The Delaware City Refining Co. is facing major fines for the illegal release of pollutants in “flaring” events.
This June, state regulators accused the refinery of dumping more than 100 tons of sulfur dioxide and other toxic chemicals into the air in at least 26 flaring events between 2013 and 2015. These events occur when refineries need to burn off excess chemicals released during the refining process. Once released, sulfur dioxide turns into microscopic particulates, and even short-term exposure can worsen asthma, emphysema, bronchitis, and even heart disease.
“Each of these incidents was reported by the refinery when they occurred, but we are just now taking enforcement action,” said Ravi Rangan of the Delaware Department of Natural Resources and Environmental Control. “The wheels of justice turn slowly, but they do turn.”
Now, the Delaware City Refining Co. faces $270,000 in fines.
In recent years a number of studies have proven that low-income and minority communities are much more likely to suffer from dangerous pollution. In 2012, Scientific American reported on a groundbreaking study about pollution in minority neighborhoods, which concluded that there was a growing body of “evidence of a widening racial and economic gap when it comes to air pollution.”
Even neighborhoods where the air quality meets federal health guidelines may still be in danger, particularly from the common particulate called PM2.5, but better known simply as soot. It’s a dangerous mixture of emissions from diesel engines, refineries, power plants, highways, and many other forms of combustion. The microscopic particles in soot penetrate deep into lungs, which is why residents of low-income neighborhoods with high pollution have much higher rates of asthma.
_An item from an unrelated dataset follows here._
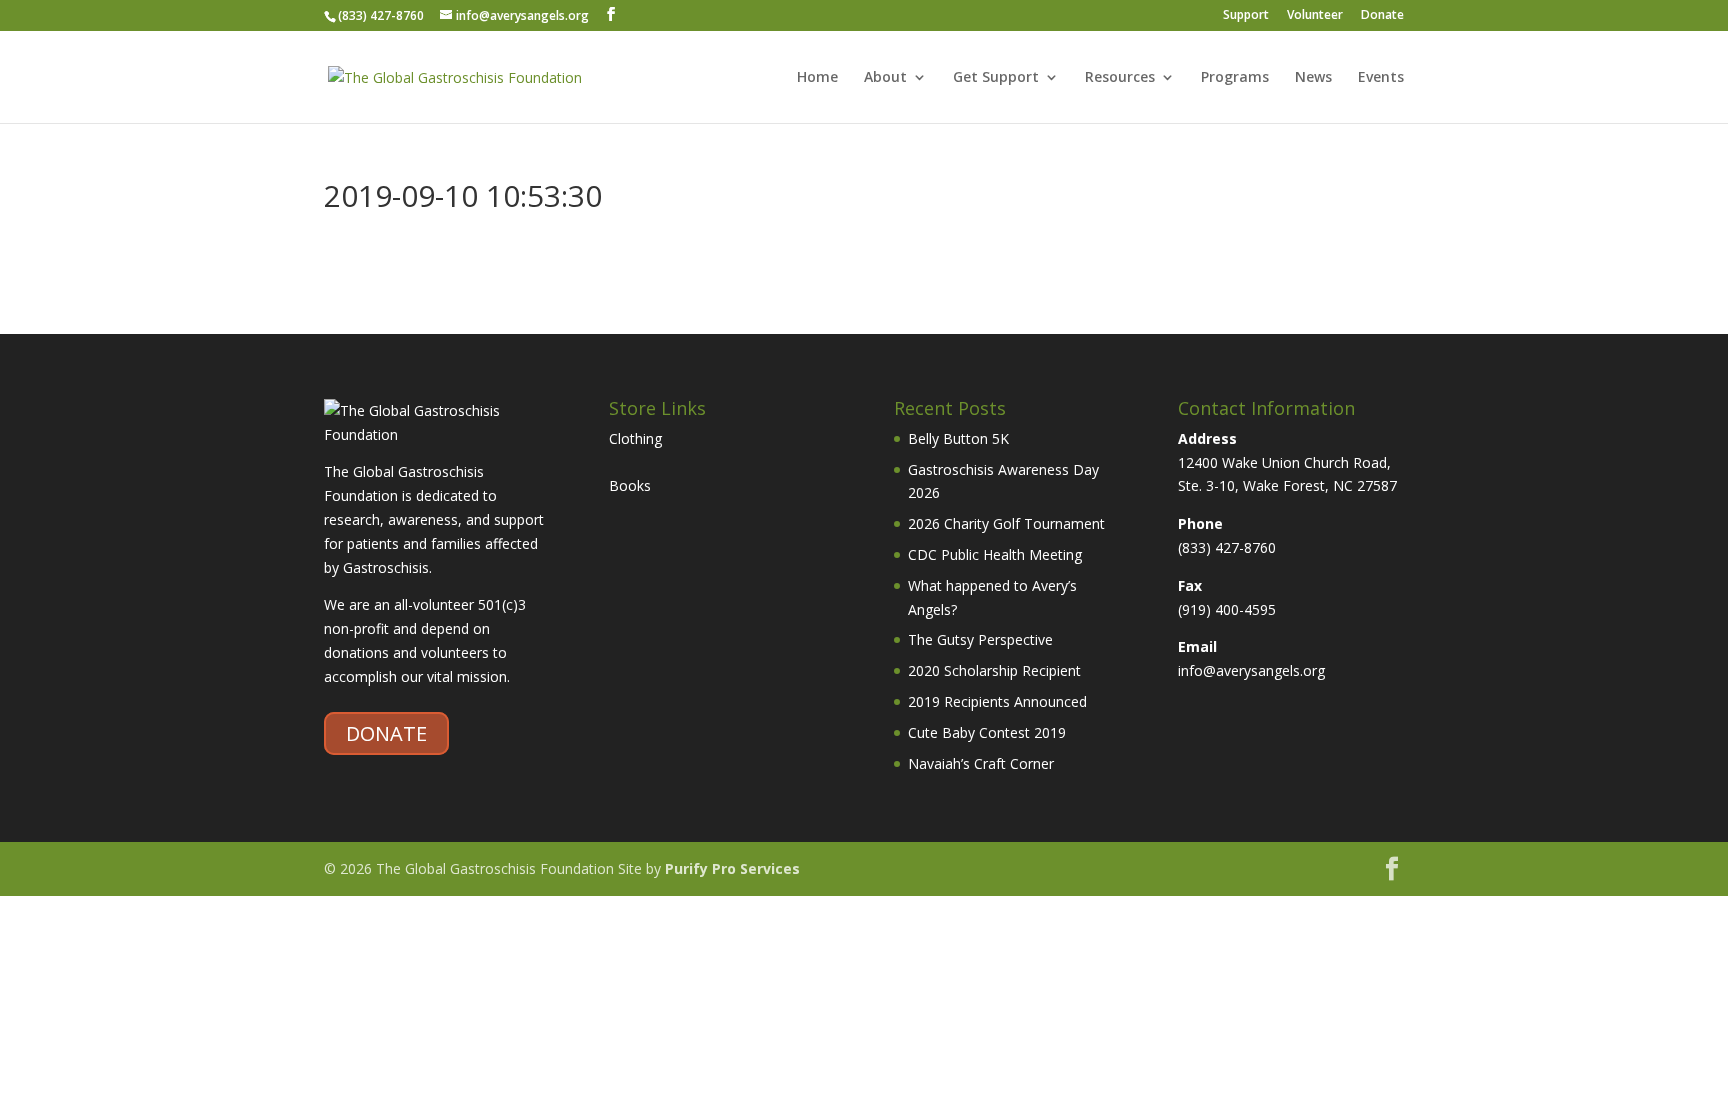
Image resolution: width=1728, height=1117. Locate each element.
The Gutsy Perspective (980, 639)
Moreover, minority neighborhoods are often less likely to have trees and parks. Trees and plants can increase a home’s property value by up to 10%, but they can also act as a natural barrier against pollution. When trees are properly placed around a building or home, they can reduce air conditioning needs by 30% and save heating and cooling energy needs by 20 to 50% a year.
Trees also absorb or block some airborne particulates, which is why cities like Baltimore and New York City have experimented with urban forests to improve air quality. In a single year, trees in New York City removed 1,821 metric tons of air pollution.
That might seem like a lot, but it’s a reduction in particulate matter of just 0.47%, a drop in the bucket compared to the pollution floating around minority neighborhoods every day.
According to Scientific American, “The greater the concentration of Hispanics, Asians, African Americans or poor residents in an area, the more likely that potentially dangerous compounds such as vanadium, nitrates and zinc are in the mix of fine particles they breathe.”